Portugal e investimentos em leitura
Em Portugal, desde a metade dos anos 2000, têm
surgido algumas iniciativas voltadas para a promoção
da leitura; no entanto, estas ainda são tímidas e, de certa
forma, pouco voltadas para a sala de aula.
O Programa de Itinerâncias, do antigo Instituto
Português do Livro e das Bibliotecas (IPLB), desde
2007, sob a Direção-Geral do Livro e das Bibliotecas
(DGLB), é uma dessas ações de promoção da leitura.
Constituiu-se, até há pouco tempo, como o principal
instrumento de promoção da leitura da DGLB. Os
objetivos eram promover e incentivar a criação de novos
públicos leitores de modo a combater o analfabetismo e
os baixos níveis de leitura dos portugueses. Assim, em
2003, o IPLB dirigiu as suas ações essencialmente para
o público infanto-juvenil, visto que é nesta faixa etária
que se começa a construir os futuros leitores. Nesta
perspectiva, as atividades do IPLB também se voltaram
para os mediadores de leitura (bibliotecários, professores,
pais), uma vez que são os adultos que têm, nestas faixas
etárias, de aproximar, orientar, mediar a relação entre a
criança/jovem e o livro. Percebendo o papel fundamental
que a comunidade escolar poderia ter neste projeto, o
Gabinete da Rede de Bibliotecas Escolares (GRBE) foi
convidado a estabelecer uma parceria com o IPLB para
implementar projetos de animação continuada à leitura.
Em 2004, cerca de 350 ações (oficinas, espetáculos,
cursos de literatura, comunidades de leitores, exposições,
etc.) foram postas à disposição das Bibliotecas da Rede
Nacional de Bibliotecas Públicas.

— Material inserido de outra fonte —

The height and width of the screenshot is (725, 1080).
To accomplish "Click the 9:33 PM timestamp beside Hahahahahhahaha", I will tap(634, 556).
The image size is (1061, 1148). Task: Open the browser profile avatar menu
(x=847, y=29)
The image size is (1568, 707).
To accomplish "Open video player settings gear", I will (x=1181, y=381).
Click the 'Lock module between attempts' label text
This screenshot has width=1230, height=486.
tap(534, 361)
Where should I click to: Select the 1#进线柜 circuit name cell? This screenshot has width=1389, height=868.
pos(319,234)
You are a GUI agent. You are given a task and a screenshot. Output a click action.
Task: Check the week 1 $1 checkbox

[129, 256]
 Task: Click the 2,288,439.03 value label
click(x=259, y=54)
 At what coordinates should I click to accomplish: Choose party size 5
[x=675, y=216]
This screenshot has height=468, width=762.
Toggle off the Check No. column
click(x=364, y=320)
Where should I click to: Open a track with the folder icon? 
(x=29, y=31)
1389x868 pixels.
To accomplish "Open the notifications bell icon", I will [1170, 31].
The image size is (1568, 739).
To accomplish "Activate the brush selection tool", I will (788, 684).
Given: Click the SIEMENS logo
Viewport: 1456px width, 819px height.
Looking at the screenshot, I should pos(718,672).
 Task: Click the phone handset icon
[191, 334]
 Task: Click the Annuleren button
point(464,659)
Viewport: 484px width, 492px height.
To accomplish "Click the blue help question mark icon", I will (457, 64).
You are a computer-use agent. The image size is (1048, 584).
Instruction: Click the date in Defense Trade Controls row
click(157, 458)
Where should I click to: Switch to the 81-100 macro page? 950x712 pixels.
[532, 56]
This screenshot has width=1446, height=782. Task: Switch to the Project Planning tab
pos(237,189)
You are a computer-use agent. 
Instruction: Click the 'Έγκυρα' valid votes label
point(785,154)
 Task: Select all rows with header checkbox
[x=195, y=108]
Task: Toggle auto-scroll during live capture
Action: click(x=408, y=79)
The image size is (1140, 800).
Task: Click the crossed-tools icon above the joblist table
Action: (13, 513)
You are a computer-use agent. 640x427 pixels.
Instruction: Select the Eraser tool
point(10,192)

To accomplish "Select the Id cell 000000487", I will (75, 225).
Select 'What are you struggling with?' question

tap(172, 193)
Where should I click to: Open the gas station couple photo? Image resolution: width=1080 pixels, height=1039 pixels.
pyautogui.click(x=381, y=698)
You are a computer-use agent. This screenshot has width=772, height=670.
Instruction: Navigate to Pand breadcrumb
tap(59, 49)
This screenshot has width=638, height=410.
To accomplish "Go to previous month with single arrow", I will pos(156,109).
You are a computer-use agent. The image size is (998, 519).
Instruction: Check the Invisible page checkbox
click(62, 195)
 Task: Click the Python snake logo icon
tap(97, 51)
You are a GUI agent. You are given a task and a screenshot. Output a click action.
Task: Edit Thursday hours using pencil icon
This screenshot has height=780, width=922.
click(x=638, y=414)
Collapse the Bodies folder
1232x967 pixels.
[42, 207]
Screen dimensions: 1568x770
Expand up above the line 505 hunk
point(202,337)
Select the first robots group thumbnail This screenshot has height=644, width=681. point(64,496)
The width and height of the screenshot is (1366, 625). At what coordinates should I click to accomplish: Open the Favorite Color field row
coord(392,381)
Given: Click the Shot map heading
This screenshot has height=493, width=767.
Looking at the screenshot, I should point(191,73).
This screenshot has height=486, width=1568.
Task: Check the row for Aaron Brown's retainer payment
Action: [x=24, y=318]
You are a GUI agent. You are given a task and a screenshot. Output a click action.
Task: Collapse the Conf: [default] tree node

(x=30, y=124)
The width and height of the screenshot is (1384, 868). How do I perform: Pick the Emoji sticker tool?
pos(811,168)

Em 2005, o número de
ações aumentou, assim como a natureza de algumas delas.
Foram postas à disposição de bibliotecas que integram a
Rede Nacional de Bibliotecas Públicas 450 ações, que se
traduziram em oficinas, ações de formação, espetáculos,
cursos de literatura, comunidades de leitores e exposições (IPLB, 2006). Todas estas atividades do Programa
Itinerâncias têm continuado, em maior ou menor número,
a serem promovidas, ao longo destes anos. No entanto,
este programa passou, em 2007, a ser promovido em
parceria com o Plano Nacional de Leitura (PNL).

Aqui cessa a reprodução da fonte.